====== Data supplied

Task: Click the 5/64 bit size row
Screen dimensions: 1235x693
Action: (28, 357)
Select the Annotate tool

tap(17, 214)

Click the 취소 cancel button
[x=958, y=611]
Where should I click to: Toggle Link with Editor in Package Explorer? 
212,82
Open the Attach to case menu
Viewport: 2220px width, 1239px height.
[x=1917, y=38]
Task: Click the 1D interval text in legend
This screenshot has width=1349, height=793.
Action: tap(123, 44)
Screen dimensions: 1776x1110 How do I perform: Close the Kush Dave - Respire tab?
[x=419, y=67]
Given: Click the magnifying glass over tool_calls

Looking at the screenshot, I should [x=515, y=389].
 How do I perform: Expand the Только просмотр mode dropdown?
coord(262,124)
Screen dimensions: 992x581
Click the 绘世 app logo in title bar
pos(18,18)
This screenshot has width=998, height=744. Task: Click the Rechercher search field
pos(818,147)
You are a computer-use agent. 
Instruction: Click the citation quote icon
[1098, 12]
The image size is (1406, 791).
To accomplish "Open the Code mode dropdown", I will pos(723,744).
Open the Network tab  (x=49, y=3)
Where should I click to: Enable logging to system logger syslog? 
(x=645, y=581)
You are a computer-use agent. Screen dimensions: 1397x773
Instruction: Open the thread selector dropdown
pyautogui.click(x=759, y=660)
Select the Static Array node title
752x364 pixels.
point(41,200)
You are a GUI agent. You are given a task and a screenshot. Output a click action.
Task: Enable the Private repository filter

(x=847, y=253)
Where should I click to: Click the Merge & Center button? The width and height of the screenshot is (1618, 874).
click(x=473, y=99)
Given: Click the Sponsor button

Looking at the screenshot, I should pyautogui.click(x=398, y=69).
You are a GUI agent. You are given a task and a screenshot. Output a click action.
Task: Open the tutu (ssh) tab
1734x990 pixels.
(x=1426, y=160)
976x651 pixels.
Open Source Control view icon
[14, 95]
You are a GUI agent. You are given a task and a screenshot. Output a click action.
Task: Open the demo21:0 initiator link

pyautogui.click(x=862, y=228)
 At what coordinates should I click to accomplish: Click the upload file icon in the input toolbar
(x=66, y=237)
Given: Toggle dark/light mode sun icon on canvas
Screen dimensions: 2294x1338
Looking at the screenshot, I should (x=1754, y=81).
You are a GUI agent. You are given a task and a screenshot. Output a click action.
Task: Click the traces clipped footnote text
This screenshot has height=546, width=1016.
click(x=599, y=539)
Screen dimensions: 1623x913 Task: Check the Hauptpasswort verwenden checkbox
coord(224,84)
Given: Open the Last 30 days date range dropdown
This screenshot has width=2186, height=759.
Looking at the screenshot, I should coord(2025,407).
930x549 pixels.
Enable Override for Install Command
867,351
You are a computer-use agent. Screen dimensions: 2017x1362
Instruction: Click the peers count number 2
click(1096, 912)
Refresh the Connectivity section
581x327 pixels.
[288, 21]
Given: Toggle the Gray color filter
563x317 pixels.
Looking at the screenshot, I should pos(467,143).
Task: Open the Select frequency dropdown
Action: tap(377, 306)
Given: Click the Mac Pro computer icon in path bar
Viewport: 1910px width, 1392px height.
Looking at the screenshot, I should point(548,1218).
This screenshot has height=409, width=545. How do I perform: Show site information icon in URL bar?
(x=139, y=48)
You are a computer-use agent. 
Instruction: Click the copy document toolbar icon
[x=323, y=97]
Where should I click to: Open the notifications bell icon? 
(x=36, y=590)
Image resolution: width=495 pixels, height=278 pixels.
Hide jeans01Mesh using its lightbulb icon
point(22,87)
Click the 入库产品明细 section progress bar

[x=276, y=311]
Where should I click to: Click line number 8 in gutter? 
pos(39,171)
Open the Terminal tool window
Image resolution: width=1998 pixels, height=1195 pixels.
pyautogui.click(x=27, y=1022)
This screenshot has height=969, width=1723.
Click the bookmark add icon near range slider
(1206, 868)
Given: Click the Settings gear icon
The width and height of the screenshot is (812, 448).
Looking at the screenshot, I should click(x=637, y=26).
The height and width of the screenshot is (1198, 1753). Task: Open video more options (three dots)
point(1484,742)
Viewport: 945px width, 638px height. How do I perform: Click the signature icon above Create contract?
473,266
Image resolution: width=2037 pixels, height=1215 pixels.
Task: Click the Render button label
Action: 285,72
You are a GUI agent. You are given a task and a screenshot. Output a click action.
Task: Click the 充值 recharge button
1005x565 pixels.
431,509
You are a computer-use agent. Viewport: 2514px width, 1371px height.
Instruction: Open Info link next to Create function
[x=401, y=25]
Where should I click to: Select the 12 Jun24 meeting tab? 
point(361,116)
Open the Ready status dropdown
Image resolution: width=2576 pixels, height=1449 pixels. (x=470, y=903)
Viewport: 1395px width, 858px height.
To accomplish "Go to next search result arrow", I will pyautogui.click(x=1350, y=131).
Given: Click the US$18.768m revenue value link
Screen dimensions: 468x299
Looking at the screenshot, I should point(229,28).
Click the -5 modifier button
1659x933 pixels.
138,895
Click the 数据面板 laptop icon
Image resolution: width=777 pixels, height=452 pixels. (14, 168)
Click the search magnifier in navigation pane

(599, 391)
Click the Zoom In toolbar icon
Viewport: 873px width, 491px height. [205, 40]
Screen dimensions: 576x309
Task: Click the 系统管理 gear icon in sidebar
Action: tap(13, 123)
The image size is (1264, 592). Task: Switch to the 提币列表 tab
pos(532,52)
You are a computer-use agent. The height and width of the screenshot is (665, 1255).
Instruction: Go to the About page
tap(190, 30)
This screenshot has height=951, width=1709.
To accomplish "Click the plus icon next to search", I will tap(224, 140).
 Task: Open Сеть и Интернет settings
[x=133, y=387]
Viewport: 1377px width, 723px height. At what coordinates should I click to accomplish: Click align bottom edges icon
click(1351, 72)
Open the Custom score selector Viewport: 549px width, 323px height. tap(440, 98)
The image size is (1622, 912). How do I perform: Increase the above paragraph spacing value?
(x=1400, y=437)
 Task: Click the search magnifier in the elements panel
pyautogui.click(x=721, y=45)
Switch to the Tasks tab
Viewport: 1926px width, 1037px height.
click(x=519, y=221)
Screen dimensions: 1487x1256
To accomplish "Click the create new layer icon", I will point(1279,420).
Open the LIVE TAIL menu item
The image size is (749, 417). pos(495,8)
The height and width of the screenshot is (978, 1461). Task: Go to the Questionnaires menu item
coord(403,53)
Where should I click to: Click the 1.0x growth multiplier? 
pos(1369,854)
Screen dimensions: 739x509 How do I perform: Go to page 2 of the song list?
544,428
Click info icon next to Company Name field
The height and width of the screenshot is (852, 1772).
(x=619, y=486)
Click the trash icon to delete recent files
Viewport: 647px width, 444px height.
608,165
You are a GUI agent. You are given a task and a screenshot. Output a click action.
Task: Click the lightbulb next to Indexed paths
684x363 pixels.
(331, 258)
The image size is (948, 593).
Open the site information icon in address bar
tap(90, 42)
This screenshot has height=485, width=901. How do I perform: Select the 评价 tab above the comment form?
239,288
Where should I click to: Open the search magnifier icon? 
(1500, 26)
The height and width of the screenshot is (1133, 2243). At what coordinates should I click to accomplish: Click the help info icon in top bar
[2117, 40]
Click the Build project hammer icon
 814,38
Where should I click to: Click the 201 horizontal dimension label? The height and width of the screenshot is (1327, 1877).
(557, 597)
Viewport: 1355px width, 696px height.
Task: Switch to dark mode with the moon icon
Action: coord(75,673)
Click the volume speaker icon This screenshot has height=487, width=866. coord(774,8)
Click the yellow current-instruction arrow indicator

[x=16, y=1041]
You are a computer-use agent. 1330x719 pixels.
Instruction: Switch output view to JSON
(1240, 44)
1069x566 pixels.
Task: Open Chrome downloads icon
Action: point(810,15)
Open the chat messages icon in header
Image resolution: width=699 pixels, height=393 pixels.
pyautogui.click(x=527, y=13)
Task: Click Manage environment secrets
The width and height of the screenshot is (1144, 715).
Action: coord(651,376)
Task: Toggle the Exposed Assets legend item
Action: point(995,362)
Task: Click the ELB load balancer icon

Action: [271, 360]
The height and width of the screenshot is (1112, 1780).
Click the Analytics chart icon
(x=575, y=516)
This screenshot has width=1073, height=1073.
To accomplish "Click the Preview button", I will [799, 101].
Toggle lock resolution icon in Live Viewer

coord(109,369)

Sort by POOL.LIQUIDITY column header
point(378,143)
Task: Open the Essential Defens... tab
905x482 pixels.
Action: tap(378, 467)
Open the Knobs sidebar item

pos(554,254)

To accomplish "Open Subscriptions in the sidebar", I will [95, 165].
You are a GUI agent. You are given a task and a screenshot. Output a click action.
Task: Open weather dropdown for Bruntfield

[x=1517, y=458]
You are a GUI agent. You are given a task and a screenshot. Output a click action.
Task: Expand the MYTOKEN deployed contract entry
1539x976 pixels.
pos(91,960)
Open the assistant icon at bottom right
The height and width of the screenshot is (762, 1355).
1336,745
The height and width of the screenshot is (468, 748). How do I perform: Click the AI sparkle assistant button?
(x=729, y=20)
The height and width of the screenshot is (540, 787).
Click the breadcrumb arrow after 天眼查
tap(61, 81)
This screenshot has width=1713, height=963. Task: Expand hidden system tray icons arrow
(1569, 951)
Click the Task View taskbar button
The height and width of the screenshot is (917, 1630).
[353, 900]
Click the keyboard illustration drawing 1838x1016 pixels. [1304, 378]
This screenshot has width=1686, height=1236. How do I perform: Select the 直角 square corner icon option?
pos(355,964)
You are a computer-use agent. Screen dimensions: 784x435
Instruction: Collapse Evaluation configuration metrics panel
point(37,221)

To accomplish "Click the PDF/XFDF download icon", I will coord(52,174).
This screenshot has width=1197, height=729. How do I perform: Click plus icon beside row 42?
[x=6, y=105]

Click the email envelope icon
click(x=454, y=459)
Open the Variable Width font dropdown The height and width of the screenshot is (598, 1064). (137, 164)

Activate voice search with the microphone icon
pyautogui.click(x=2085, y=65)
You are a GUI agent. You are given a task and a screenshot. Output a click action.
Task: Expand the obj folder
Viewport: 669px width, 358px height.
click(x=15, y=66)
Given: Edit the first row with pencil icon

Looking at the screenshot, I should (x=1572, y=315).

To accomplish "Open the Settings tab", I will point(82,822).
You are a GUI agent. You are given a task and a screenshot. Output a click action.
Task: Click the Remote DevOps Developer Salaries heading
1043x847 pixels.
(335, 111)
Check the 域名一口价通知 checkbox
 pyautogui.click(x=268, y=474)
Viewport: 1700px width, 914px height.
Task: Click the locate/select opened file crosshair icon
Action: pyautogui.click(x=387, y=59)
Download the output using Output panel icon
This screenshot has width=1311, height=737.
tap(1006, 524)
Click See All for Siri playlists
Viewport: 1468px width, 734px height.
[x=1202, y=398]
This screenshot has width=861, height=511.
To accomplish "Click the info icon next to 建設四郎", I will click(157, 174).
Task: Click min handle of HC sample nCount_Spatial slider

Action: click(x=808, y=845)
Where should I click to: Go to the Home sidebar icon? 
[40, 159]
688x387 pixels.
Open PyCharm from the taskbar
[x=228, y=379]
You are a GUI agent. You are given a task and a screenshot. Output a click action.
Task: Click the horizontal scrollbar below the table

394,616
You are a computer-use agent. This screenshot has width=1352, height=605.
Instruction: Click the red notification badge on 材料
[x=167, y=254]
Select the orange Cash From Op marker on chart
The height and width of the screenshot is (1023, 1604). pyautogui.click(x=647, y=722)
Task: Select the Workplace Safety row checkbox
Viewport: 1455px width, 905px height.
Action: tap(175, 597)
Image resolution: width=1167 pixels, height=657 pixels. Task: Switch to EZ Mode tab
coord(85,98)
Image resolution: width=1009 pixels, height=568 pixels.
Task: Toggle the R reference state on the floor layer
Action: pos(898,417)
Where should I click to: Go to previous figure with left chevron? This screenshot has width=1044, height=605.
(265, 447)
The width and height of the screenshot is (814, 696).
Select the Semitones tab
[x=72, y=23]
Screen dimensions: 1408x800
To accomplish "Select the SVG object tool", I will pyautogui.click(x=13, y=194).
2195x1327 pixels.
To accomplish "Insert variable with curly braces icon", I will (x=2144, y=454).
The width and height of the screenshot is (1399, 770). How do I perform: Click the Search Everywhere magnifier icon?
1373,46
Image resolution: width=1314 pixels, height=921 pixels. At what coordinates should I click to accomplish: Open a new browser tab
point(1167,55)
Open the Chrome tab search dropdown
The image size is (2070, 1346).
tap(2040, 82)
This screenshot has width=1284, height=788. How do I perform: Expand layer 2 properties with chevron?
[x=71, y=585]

============

Exercise goal: Scan the data above for the string "text". Copy every line in which it appears.

Task result:
Task: Click the 1D interval text in legend
Task: Click the traces clipped footnote text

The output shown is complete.